Literasi: Tantangan, Peluang, dan Jalan Pulang
Tantangan literasi bisa diatasi jika semua pihak bergotong royong dan berinovasi bersama.

Oleh Muhammad Subhan
ORANG Indonesia bukan tidak bisa membaca. Kita diajari mengenal huruf sejak kecil. Tapi, soal kebiasaan membaca, itu urusan lain.
Hari ini, buku sering kalah dengan benda pipih bernama gawai. Perpustakaan tersisih oleh berbagai hiburan praktis yang terhampar di depan mata.
Satu dekade terakhir, kita sudah punya Gerakan Literasi Nasional.

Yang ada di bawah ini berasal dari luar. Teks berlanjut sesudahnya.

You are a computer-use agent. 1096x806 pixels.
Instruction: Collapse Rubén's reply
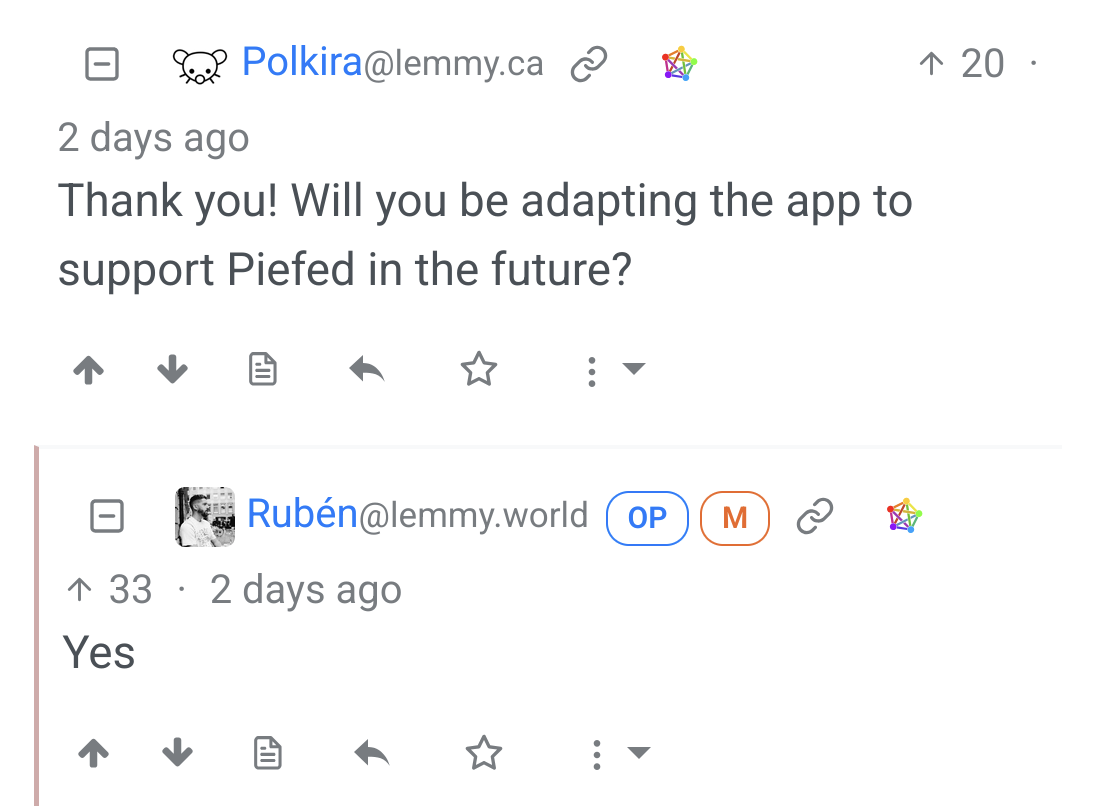click(106, 517)
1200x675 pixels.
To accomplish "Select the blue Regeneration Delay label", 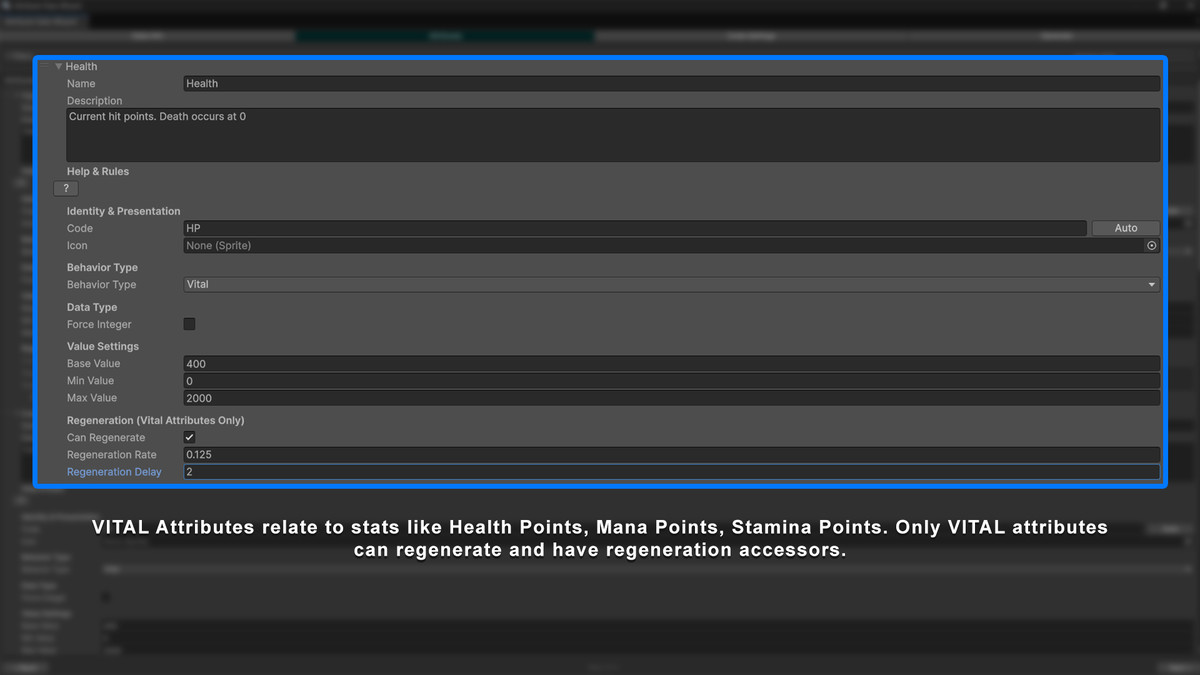I will 114,471.
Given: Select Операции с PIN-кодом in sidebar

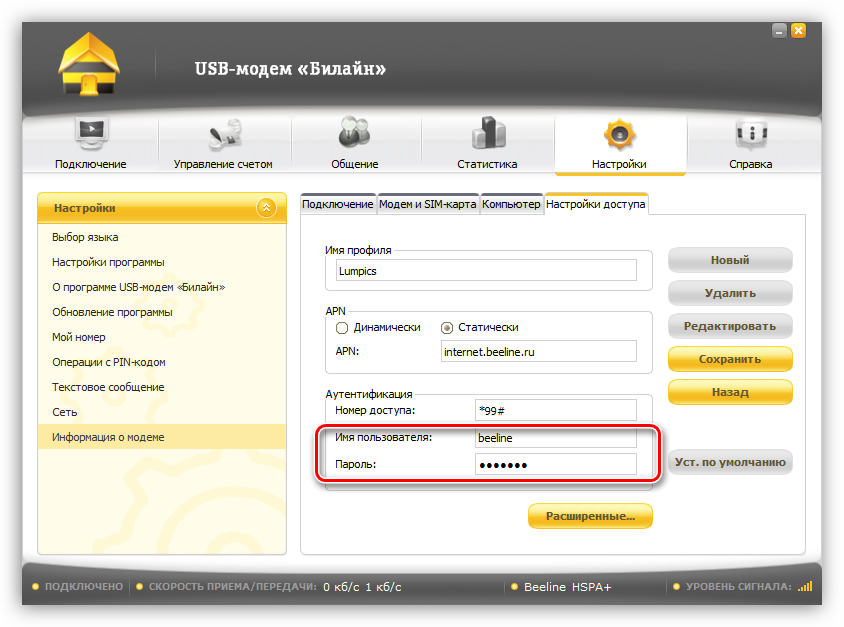Looking at the screenshot, I should (108, 362).
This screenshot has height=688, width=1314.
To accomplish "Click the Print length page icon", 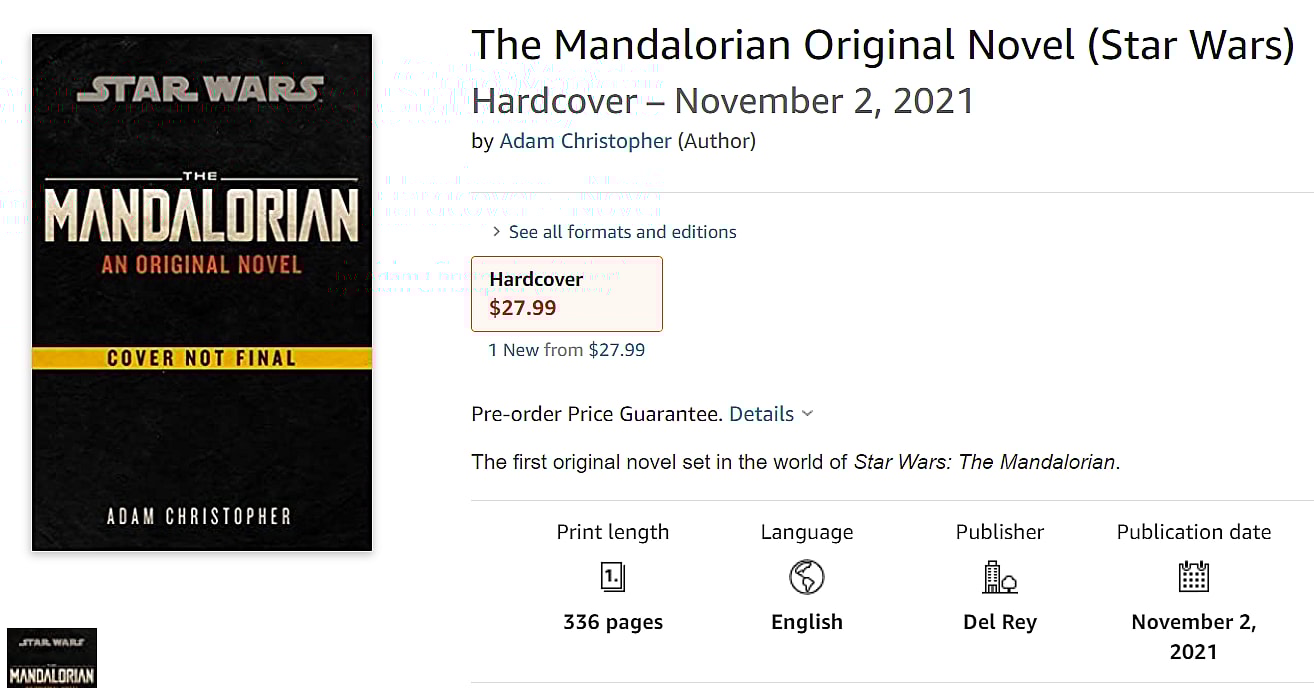I will click(x=612, y=576).

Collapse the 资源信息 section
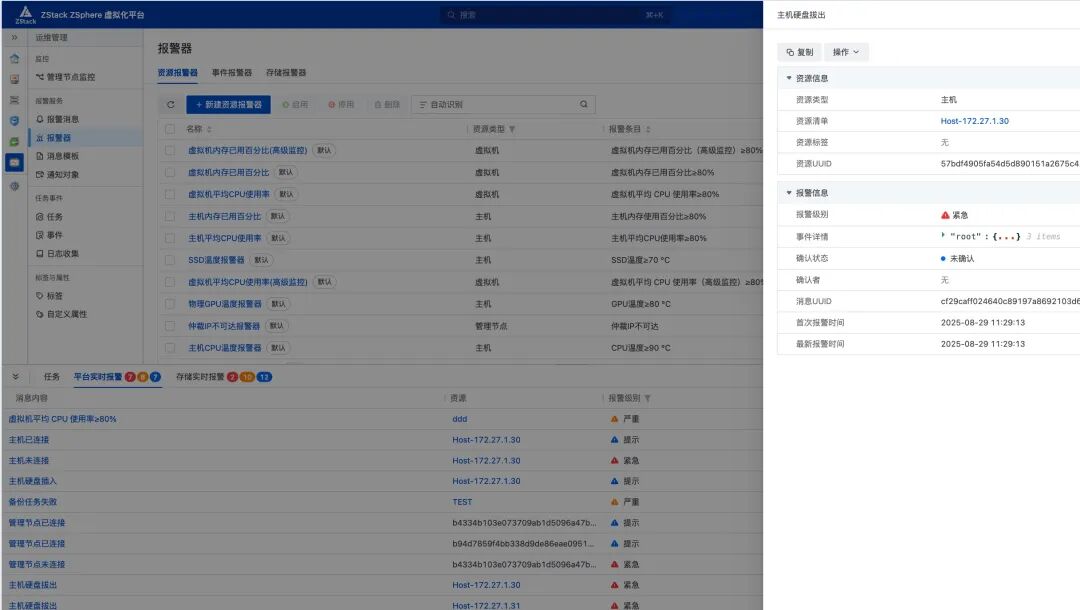pos(790,75)
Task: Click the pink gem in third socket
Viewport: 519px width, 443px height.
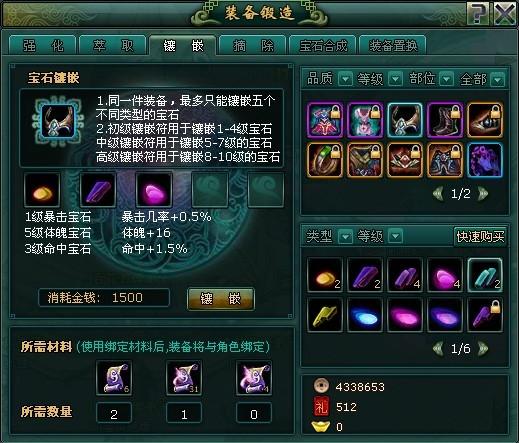Action: [154, 189]
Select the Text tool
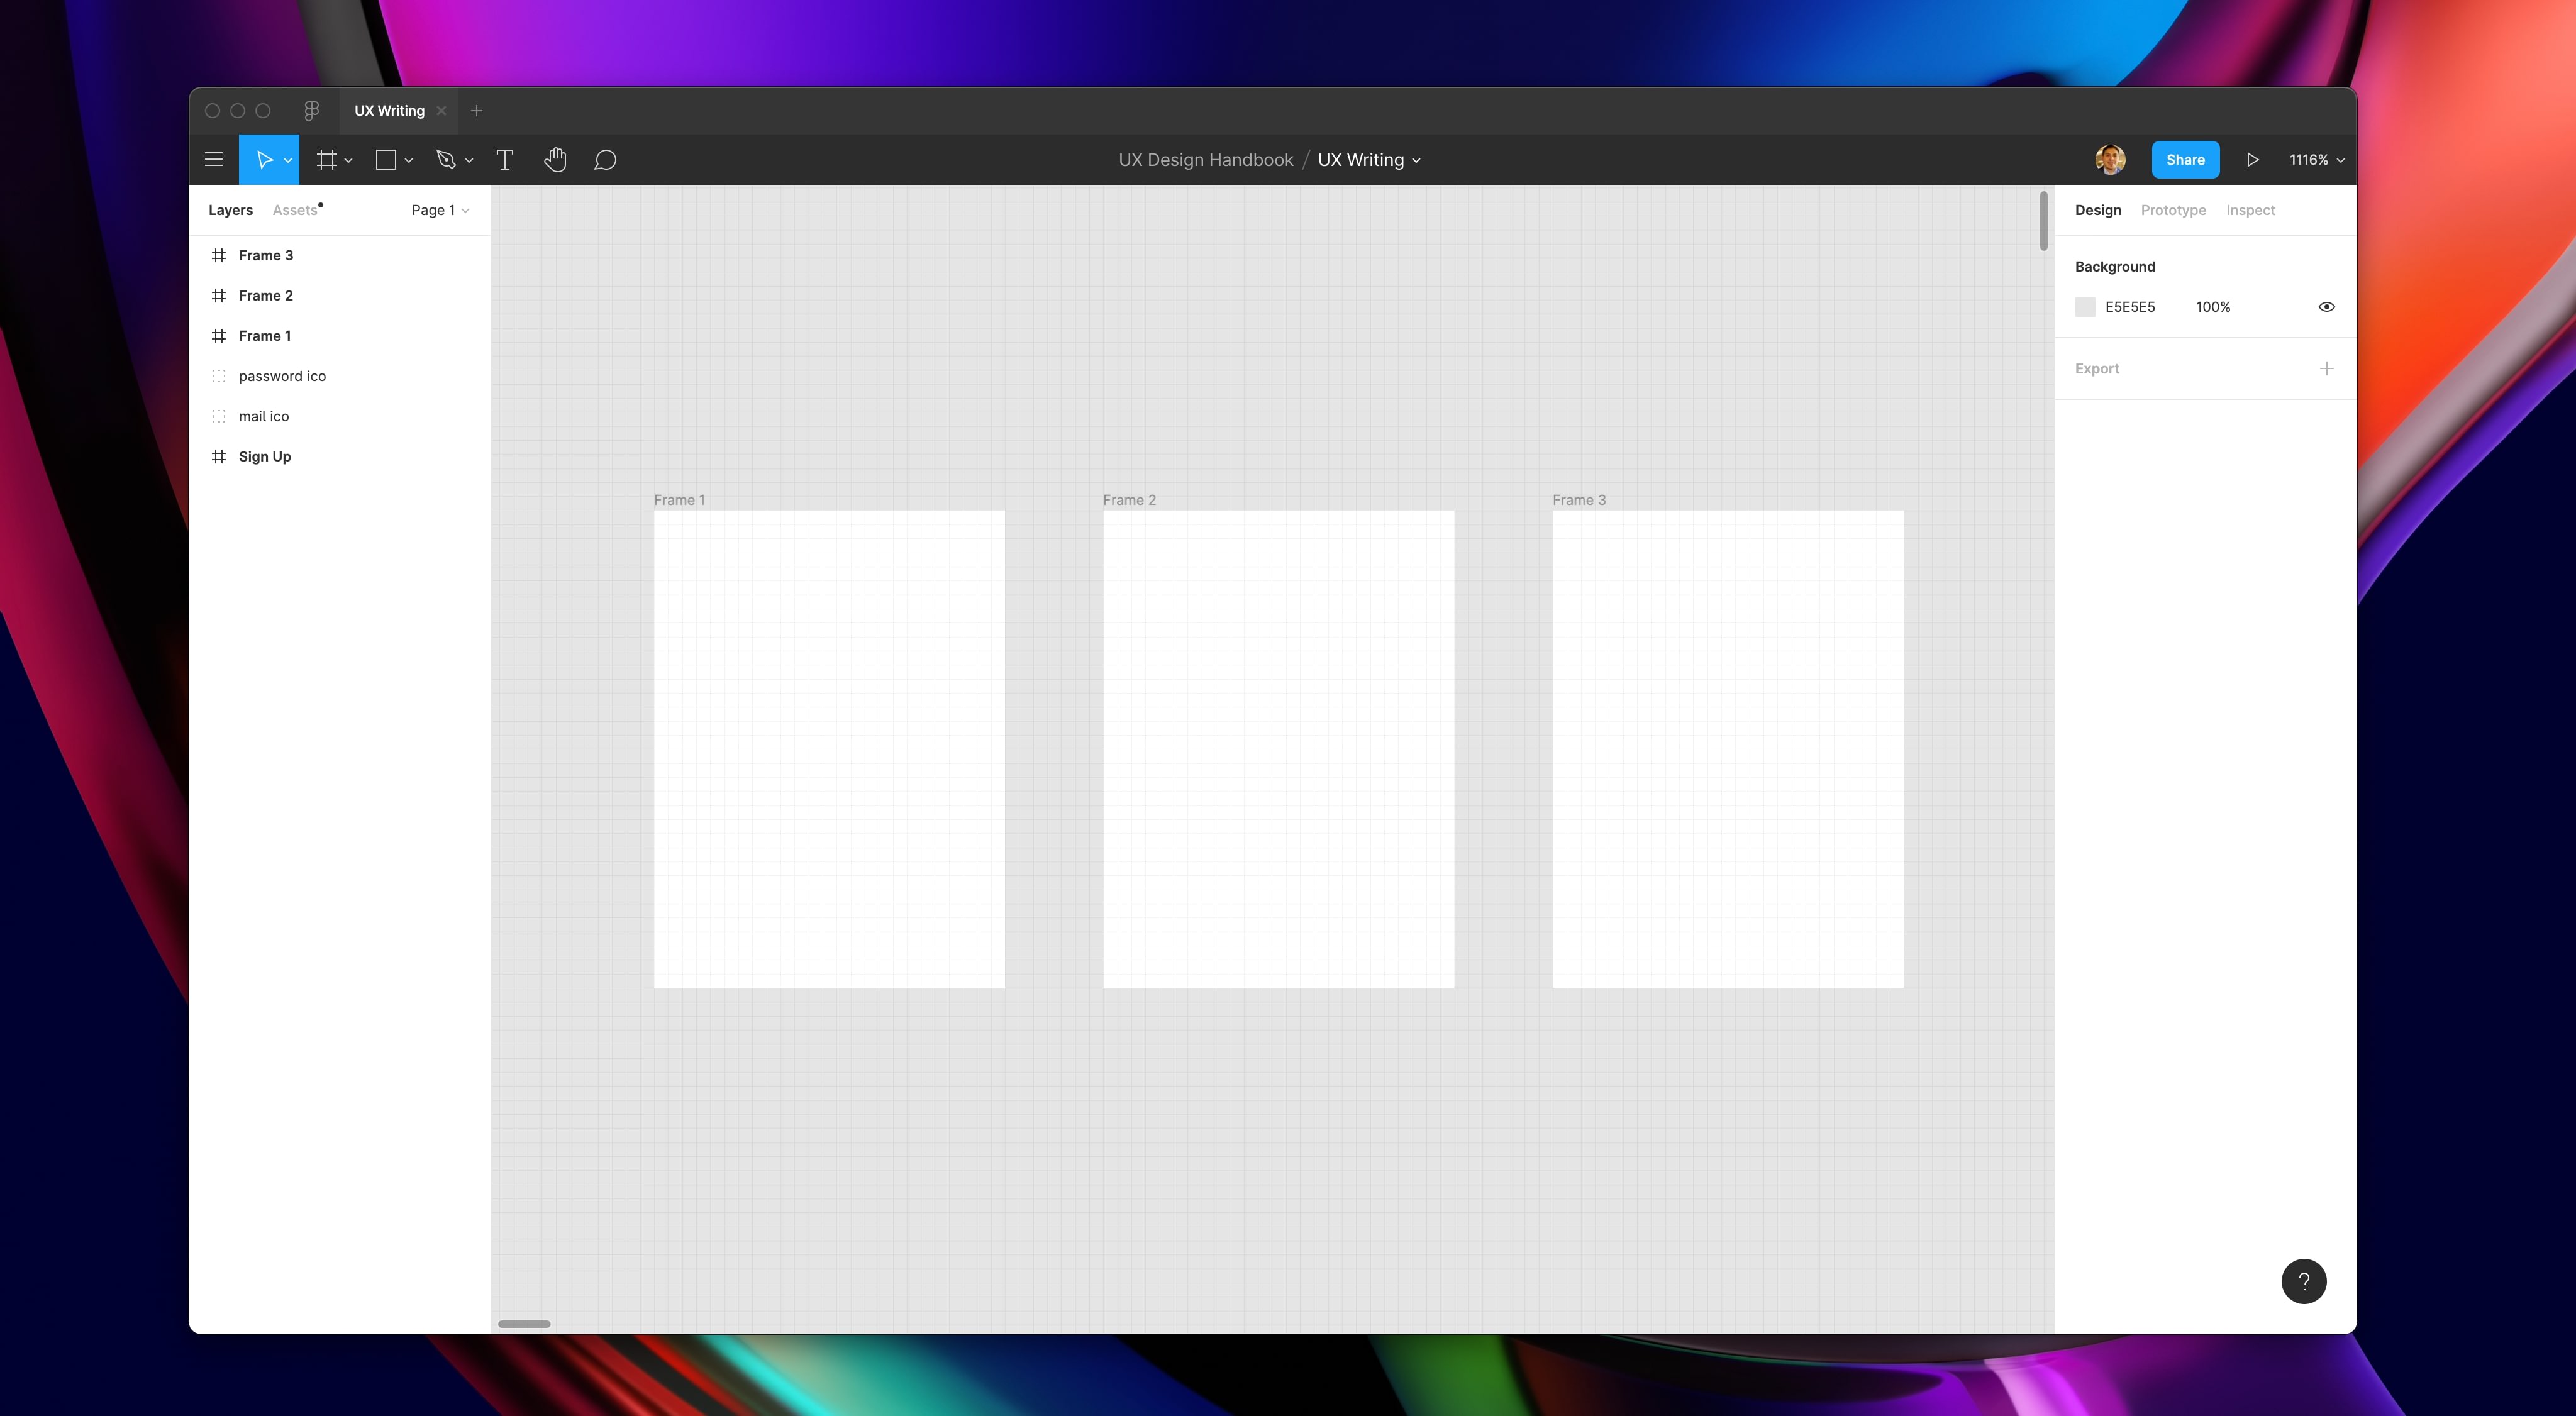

Sudah berdiri ribuan komunitas baca, dari pelosok desa hingga ke kota. Sudah banyak orang yang rela jadi relawan. Bahkan, sekolah-sekolah punya program literasi 15 menit setiap pagi.
Tapi, pertanyaannya: apakah literasi yang digaungkan selama ini telah benar-benar hidup di hati masyarakat?
Fakta di lapangan bicara berbeda. Tingkat literasi Indonesia masih tertinggal jika dibanding negara-negara lain. Hasil survei PISA dan studi UNESCO berkali-kali mengingatkan kita. Budaya baca di sekolah sering formalitas. Di rumah, buku tidak selalu jadi kebutuhan utama.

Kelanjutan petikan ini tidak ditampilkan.